Problem to work on:
In the passage below about the JAMS empinfo file, which option lets the user specify the path and name of a file containing additional EMP information?

Passage given:
— BEGIN —
Obviously, all of the above functionality is not of much value: the key part of JAMS is to interpret additional directives to take the original model and produce a reformulated scalar model. This is carried out using an "empinfo" file. The syntax and use of this file is the content of the remaining sections of this document.
The option EMPInfoFile allows the user to specify the path and name of a file containing additional EMP information. The syntax of this file is described by examples elsewhere in this document and in section Empinfo file details . There is a subtlety that should be mentioned when a user writes this file in the default location in the GAMS scratch directory of the current run specified in the gams file using:
file empinfo / '%emp.info%' /;
wherein certain additional formatting instructions are given. If instead, the file handle is given by:
file empinfo / 'empinfo.txt' /;
for example, then to produce the same file the following lines must be added to the gams source file:
empinfo.pc = 8; empinfo.pw = 255;
The following tables list all available options.
— END —
Data excerpt:
— BEGIN —
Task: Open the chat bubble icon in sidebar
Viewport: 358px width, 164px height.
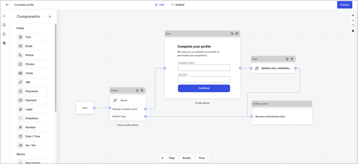Action: [x=4, y=34]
— END —
Solution to this task:
EMPInfoFile